Eveyone here is obsessed with foosball. I want to throw myself into the obsession, and have that little mini-bliss which can happen when something unexpected takes over your world. Only I'm embarassingly bad at foosball, in the way that it's possible to be when you haven't played since 1984 in Georgia with your cousins Mike and Amanda in their rec room. Man. Because, also, there's a tournament going on. And of course, all the admin staff, who spend the day playing foosball in the campus center, are the only ones left in the finals.

Yesterday my students had a wonderful conversation about empathy and literature. J was so frustrated that we keep reading disturbing stories/plays ("The Lottery," "Where Are You Going, Where Have You Been?," "The Glass Menagerie," "A Doll's House," "A Rose For Emily") that she asked if the publisher was still in business so she could write to complain about their anthology. And K said she didn't like to think about the sad sorts of things the stories made her imagine. But someone else referenced a line from "The Glass Menagerie" to make the point that it's important to educate oneself about unpleasant events in the past so that one can make the present different. And then P brought up how WWII might not have happened if Germany had been treated differently after WWI. I'm glad I can have these conversations with 10 year-olds. Sometimes I feel as though my 20 year-olds at IU couldn't do it.

Tonight's second activity was child labor in the guise of fun. Seventy kids signed up to wash the staff members' cars. I couldn't get my kids to do that when I was nannying, but these "gifted and talented" kids were totally into it. It was amazing. Almost as good as the activity which consisted of everyone playing Simon Says and me dumping buckets of water on anyone who made a mistake.

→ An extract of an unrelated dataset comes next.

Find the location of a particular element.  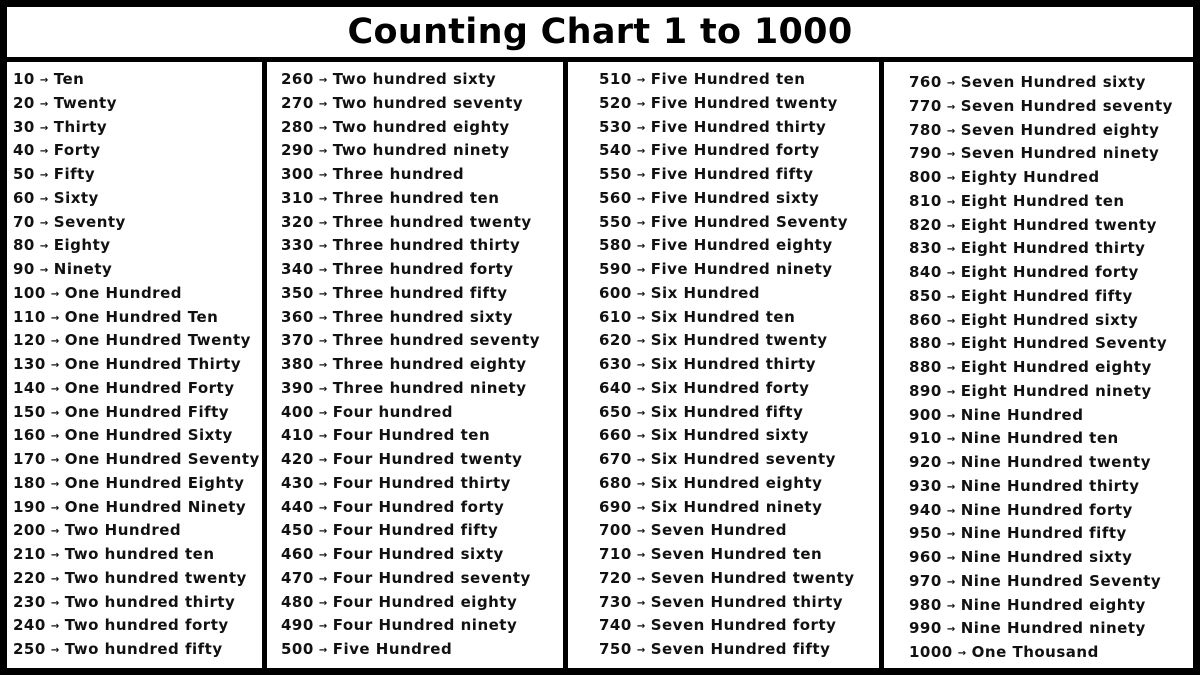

I think I need a little distance before I can blog about the real frustrations: the pedagogy issues, the qualms I have with the particularly elitist bent of this program, the persistently bizarre social climate. The 100 degree room (4th floor, no a/c). But I've been feeling my silence and not liking it very much. So there's something, at least.

Sunday, July 03, 2005

nerd camp

Everyone jokes that CTY is nerd camp and that's really true. I made a joke about William Henry Harrison the other day and everyone listening laughed. It's not the kind of camp I long for, sleeping outside and singing all the time, but it has its merits. The kids had a social the other night and you haven't lived until you've seen 250 kids shouting "die, die, die, die" after the line "this'll be the day that I die" in "Bye, Bye Miss American Pie" while strobe lights flash around them. Today is Super Death Dodge Ball which reportedly involves the staff standing in a tight huddle while all the kids surround us and throw balls at us. Eek.

The social scene here is a little funny. While the staff aren't all as nerdy as the campers, there's certainly enough social awkwardness to go around. It's getting better though. I stayed up til 4am the other night learning to play chess (nerdy!) and last night we gathered to watch the phenomonally awful movie Dr. Mordrid (my geeky moment was recognizing Kabal, the evil wizard, as the actor who played both Luke and The Judge on Buffy). Making friends is happening slowly, not in that tight camp rush I remember, but I have a feeling it will happen by the time I leave. And I'm telling myself I need to write anyway.

This is sure pretty turf at any rate, and I'm going to enjoy hiking around and hanging out in NoHa and going off in search of swimming holes. Summer is barrelling head over heels. I'm not getting nearly enough done.